Working hand in hand with District K City Council Member Larry Green, the district has been able to attract a number of major new businesses. The Houston-based Hines Corporation, one of the world’s biggest developers, is constructing the $75 million Beltway Southwest Business Park on 75 acres of land at the northeast corner of Beltway 8 and the Fort Bend Toll Road. When completed, the park will comprise 950,000 square feet of light manufacturing and distribution space. The first phase of the project, amounting to 350,000 square feet, is scheduled to be completed in the first quarter of 2016.

Also on Beltway 8, between Highway 59 and Highway 288, is the Levey Group’s 5 Corners Business Center, which will add over 500,000 square feet of industrial space. Many other plots of land around the district are also currently under development for retail, industrial, and residential construction. On September 11, Council Member Green led an economic development bus tour of these and other sites for local developers and real estate agents. He said that retail development will likely follow in the wake of the new business parks.

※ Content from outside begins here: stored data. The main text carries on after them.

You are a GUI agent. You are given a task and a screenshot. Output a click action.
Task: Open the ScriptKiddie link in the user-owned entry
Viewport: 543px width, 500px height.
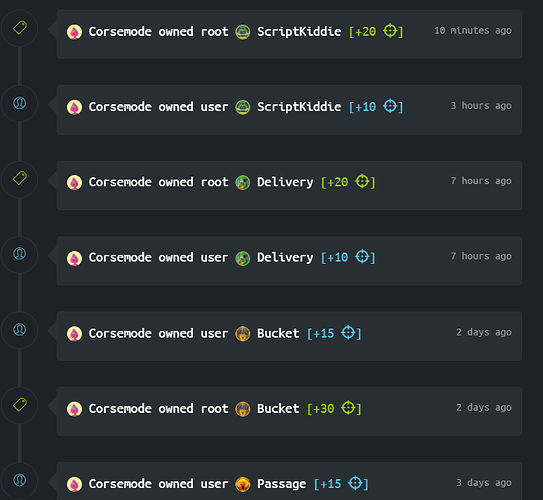coord(299,107)
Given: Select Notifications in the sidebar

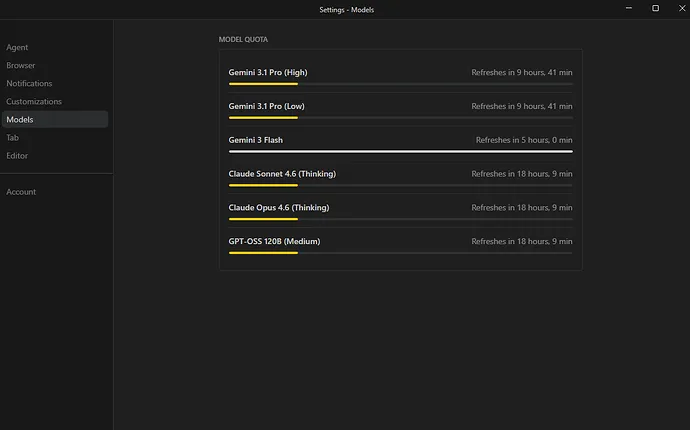Looking at the screenshot, I should click(29, 83).
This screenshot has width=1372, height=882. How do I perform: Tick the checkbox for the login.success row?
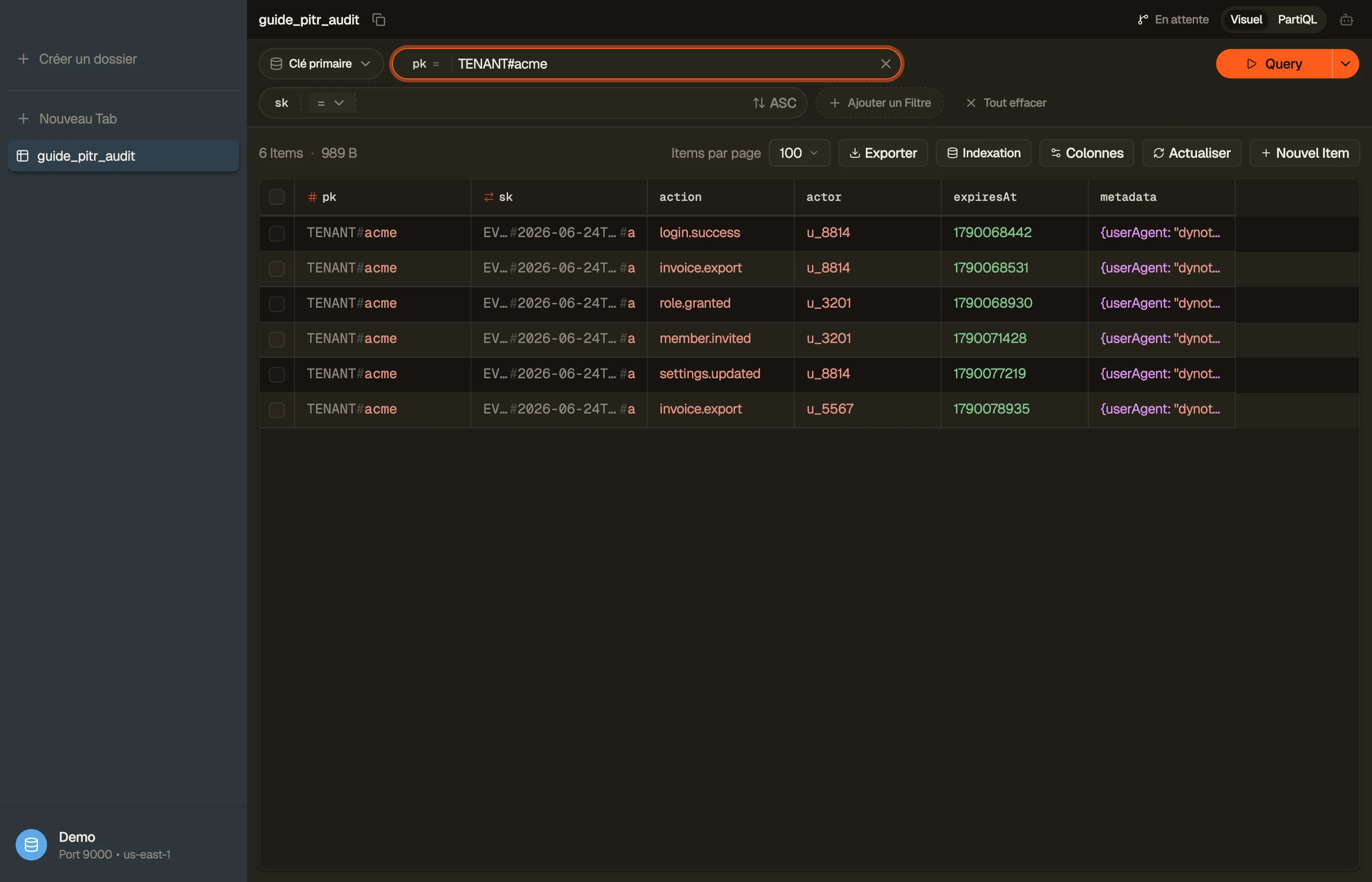276,233
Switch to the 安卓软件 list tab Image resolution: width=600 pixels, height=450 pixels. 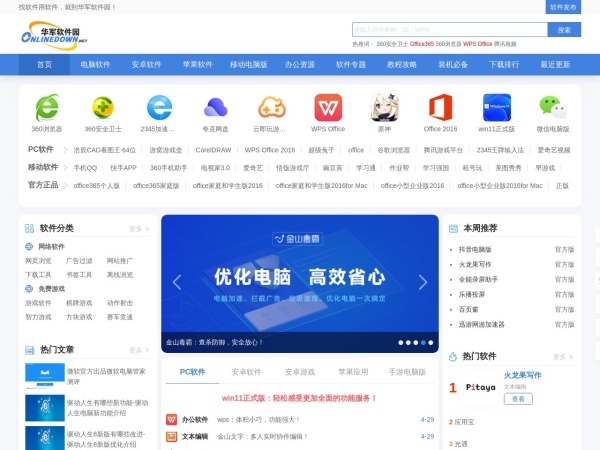(246, 372)
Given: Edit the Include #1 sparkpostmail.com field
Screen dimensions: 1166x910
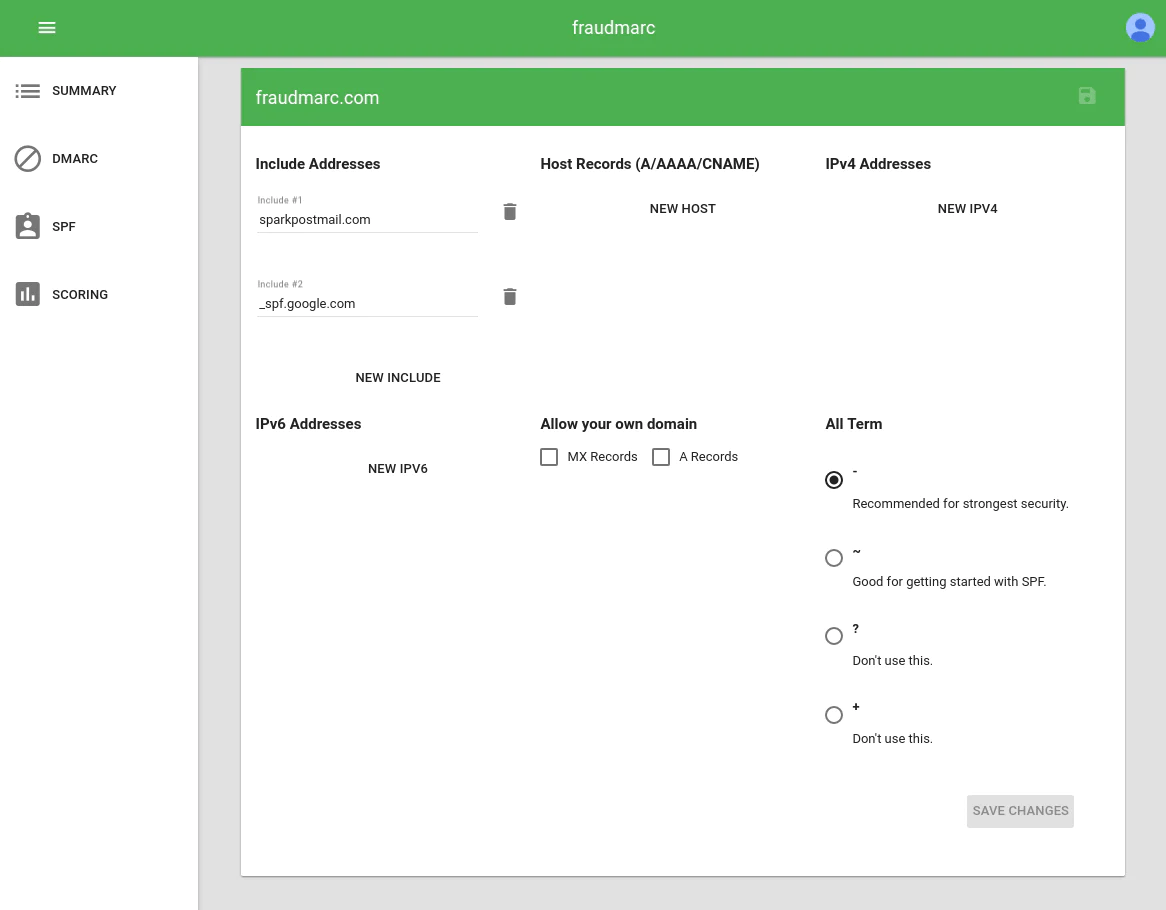Looking at the screenshot, I should [x=367, y=220].
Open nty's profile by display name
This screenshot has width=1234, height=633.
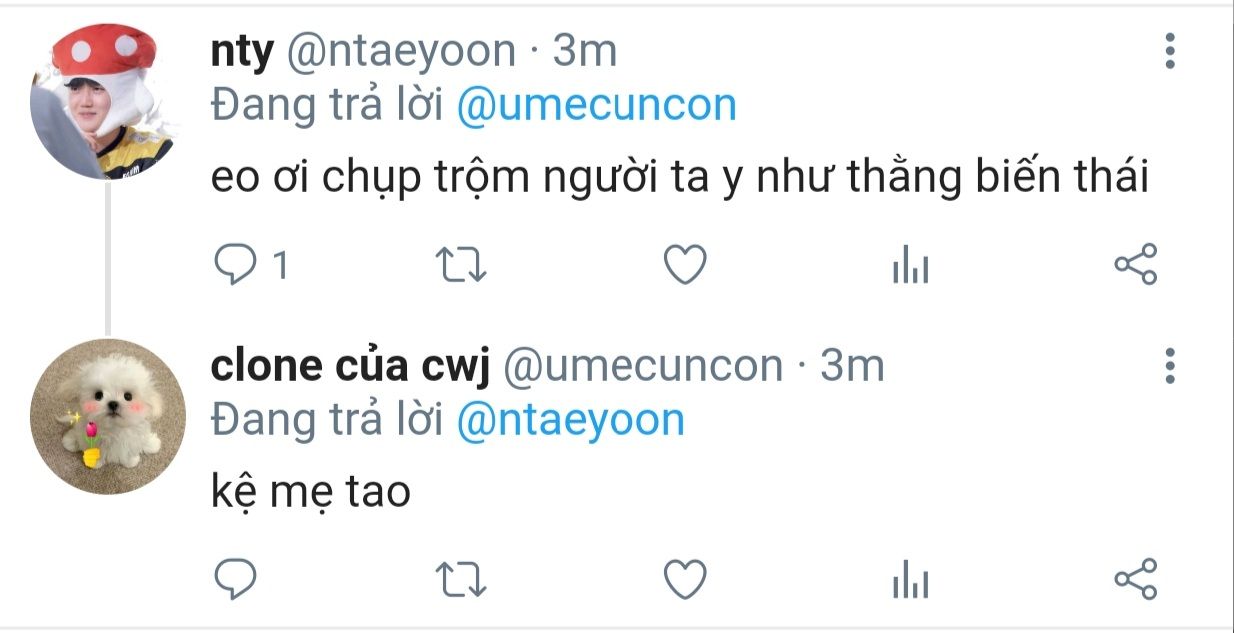tap(241, 52)
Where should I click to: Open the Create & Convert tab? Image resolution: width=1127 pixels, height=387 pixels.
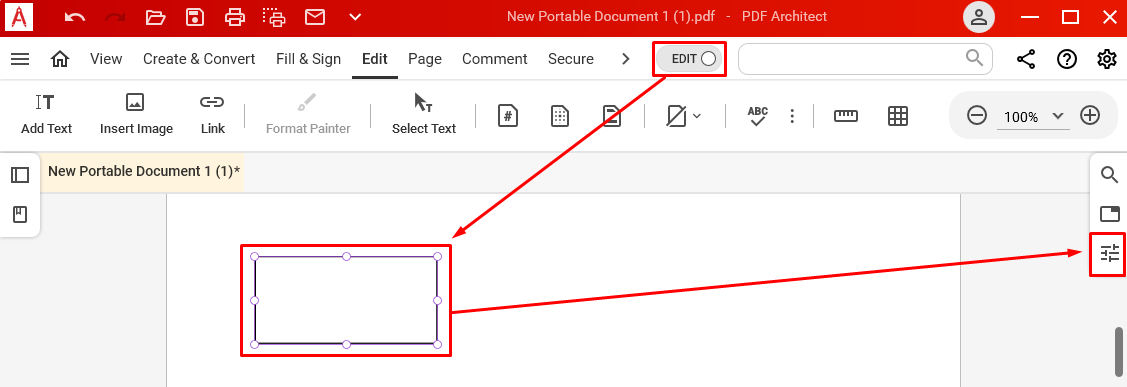pos(199,59)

“Obviously, business parks will host employees, and they’ll need places to go to lunch, and other amenities,” Green said. “So hopefully we’ll be able to bring in other businesses because of those developments. We are underserved when it comes to amenities—we need quality grocery stores, we need quality restaurants, and quality shops to serve all the residential development that’s coming into the area.” Median home sale prices have shot up 35 percent in the past five years as homebuyers keep flocking to the neighborhood.  

Despite the district’s tremendous growth, Clark believes land here is still undervalued compared to comparable neighborhoods in Houston. “The median value of property here is about half of what it is on the other side of South Main,” he said. “That’s one of the reasons why Hines bought their property. The fact that one of the most prestigious developers in the world has decided to do a $75 million project in our community proves this is a great place to do business.”

One of the biggest challenges in selling the district to homeowners and businesses, Council Member Green said, is dispelling misinformation about the neighborhood’s safety. “Our crime rates are some of the lowest in the city,” he said. “The area has never really been marketed before, so essentially we’re going out and telling the story of how great the district is. It’s a great neighborhood that is welcoming to businesses.”